On Record Store Day, Anywhere ll suddenly hit the shops, the blown-out sequel to the psyche-skronk collaboration Christian Eric Beaulieu (Triclops!) and Cedric Bixler Zavala (The Mars Volta) founded as a collective back in 2012. Besides other projects and smaller releases, the two hadn’t come together to craft another guitar-frenzied carnival at full-length. Anywhere ll brings on board Nirvana’s Krist Novoselic, Mike Watt, The Melvin’s Dale Crover, Dot Hacker’s Jonathan Hischke, and players from Comets On Fire, Earthless, Sleepy Sun, Liquid Indian, Devendra Banhart, Lieutenant, Golden, Black Fork, Victims Family, FIREHOSE, and yes somehow a winner of America’s Next Top Model.

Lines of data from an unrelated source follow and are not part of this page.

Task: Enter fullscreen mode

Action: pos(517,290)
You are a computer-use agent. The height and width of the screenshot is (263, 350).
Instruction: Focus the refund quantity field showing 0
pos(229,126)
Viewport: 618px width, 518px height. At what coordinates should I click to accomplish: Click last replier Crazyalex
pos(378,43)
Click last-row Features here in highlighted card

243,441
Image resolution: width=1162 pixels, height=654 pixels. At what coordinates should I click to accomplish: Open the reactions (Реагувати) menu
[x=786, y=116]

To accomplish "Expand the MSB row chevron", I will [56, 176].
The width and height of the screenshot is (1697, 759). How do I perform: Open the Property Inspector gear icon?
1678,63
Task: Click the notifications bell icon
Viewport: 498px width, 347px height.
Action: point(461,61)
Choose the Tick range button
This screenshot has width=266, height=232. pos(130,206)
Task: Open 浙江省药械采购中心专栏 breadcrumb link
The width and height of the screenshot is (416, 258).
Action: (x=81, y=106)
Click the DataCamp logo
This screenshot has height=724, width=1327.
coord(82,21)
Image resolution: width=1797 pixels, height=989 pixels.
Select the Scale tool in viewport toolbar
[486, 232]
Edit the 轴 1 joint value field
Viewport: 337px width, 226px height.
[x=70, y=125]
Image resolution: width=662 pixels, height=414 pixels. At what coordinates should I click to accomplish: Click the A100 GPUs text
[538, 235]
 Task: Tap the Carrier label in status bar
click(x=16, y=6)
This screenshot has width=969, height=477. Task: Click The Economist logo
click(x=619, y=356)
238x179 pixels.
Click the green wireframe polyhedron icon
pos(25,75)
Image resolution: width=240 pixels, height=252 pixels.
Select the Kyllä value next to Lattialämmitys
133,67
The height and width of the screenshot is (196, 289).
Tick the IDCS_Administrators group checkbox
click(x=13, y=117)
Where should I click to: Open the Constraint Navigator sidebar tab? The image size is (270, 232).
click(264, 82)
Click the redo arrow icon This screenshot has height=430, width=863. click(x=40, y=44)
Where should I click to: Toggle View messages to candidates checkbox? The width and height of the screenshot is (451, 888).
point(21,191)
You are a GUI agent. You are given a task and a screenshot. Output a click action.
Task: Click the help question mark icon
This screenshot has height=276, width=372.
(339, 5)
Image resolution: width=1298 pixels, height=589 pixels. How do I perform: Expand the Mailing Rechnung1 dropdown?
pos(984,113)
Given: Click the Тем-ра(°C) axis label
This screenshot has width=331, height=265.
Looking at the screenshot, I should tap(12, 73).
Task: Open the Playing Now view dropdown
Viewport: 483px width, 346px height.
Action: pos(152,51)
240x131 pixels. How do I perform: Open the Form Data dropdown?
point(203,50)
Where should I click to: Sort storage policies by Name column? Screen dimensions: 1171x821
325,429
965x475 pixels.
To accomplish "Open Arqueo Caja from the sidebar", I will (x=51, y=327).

A hybrid of acid-punk energy, oozed through open tuning and torqued Eastern ragas, Anywhere ll quickly becomes a truly mushrooming experiment of guerrilla-graduate art school mayhem, and the odyssey of this second full-length is a major hallucinatory thesis. Opening with the sultry opiate den palette of “Bone Flute Blues,” it soon explodes into a full-depths Ayahuasca anti-spell, turning reality inside out through the musical carnival-orgy’s extrapolations “Moon Burnt Mountain” and “Astrophysical Graffiti.” The list of musicians only hints at the Guernica-level canvas filled out with sounds transcending genre, let alone good and evil.

Beaulieu and Zavala’s own musical vocabulary can still be heard throughout — the former still infusing traces of his delight in visionaries like Jack Rose and Sandy Bull; the latter honing his post-hardcore skills to define the dynamics of their co-creators. Don’t be misled: This isn’t jam band music, more-so the kind of screwed-out songs that would have developed if the psychedelic era of the late 60s hadn’t mellowed its hypnotic excesses into the fluid professionalism of Yacht Rock. Imagine the big beat Zeitgeist of the 70s untouched by oncoming cocaine and commercial FM elegance, and Anywhere ll brings you back to the time when anything was possible between young people charming each other with every successive, transgressive note upon a splurge of mad beats.

Admittedly, a purchase of Anywhere ll may seem like an embarrassment of psychoactive riches for those who need things to be more settling. But if you want to hear what’s happening at the party where everyone’s equally stoked for adventures in sound transformation, pick up and file this between your Aoxomoxoa and Hairway to Steven.